Du sollst deinen Bruder nicht hassen in deinem Herzen,
sondern du sollst deinen Nächsten zurechtweisen,
damit du nicht seinetwegen Schuld auf dich lädst.
3. Mose 19,17

Die heutige Losung spricht die Beziehungen zu Menschen
an. Und doch möchte ich sie auch auf Strukturen beziehen,
denn diese lassen mich selber mit all den Verstrickungen
Schuld auf mich laden. Was ist mit den Geldern meiner Pensionskasse?
Es geht nicht um Hass. Vielmehr geht es darum,
eine Haltung einzunehmen, die einen bewussten Umgang
mit unseren Verstrickungen pflegt, diese hinterfragt. Es ist
ja nicht so, dass ich durch das, was ich nicht beeinflussen
kann, Schuld auf mich lade. In unserem Text geht es um ein
individuelles Verhalten. Ich meine aber, dass er uns trotzdem
einlädt, unser Verhalten den Strukturen gegenüber zu reflektieren.
Und so, wie die Losung eine Haltung auch im sozialen
Bereich vorschreibt, so lädt sie uns ein, global zu denken und
mitzuwirken – da, wo wir etwas verändern können.

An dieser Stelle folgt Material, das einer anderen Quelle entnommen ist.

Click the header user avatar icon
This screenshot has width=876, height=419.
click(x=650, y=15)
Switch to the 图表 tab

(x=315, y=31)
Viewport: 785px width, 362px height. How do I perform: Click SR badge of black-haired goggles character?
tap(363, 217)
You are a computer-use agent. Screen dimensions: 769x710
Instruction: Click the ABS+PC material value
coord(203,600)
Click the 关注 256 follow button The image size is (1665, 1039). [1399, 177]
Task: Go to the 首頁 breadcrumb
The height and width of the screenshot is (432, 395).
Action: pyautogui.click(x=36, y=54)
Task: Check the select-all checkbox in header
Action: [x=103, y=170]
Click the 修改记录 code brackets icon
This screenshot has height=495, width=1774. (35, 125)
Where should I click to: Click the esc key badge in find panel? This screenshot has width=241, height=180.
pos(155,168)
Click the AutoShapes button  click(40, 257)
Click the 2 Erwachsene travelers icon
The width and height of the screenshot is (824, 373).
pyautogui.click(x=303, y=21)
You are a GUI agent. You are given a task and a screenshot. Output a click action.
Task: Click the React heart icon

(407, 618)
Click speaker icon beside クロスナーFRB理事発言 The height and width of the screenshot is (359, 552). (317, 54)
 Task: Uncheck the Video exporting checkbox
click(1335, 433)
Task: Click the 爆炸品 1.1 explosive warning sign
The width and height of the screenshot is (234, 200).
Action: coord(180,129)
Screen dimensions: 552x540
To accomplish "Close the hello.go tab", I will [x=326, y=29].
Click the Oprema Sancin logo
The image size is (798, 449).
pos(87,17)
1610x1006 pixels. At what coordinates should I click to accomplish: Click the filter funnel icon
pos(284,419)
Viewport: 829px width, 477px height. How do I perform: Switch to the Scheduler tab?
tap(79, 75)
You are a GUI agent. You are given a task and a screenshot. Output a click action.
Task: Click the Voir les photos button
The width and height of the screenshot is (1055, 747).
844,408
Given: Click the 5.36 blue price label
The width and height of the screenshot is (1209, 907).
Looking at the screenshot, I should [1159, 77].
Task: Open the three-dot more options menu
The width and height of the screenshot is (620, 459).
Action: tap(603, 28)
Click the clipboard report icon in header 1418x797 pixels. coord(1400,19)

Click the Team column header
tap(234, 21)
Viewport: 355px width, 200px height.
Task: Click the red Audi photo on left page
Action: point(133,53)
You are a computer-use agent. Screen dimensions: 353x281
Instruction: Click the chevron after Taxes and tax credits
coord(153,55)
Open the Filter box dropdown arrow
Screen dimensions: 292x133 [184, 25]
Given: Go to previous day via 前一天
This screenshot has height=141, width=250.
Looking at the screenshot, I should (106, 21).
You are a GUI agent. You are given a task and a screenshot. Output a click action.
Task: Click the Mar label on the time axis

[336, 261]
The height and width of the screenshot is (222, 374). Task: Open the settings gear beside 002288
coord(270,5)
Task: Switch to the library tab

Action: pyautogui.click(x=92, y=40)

Wir können
zum Beispiel unsere Stimme erheben, wenn wir eingeladen
werden, eine Petition zu unterschreiben, die von Konzernen
mehr Verantwortung verlangt. Könnte das gemeint sein,
wenn der Text sagt, dass wir «den Nächsten» zurechtweisen
sollen? Und noch etwas: Die individuelle Schuld erdrückt
uns. Das braucht zu viel Kraft. Die Mitverantwortung für die
Menschen und die Schöpfung soll uns nicht zur Last werden.
Schenke du die Hoffnung auf Veränderung.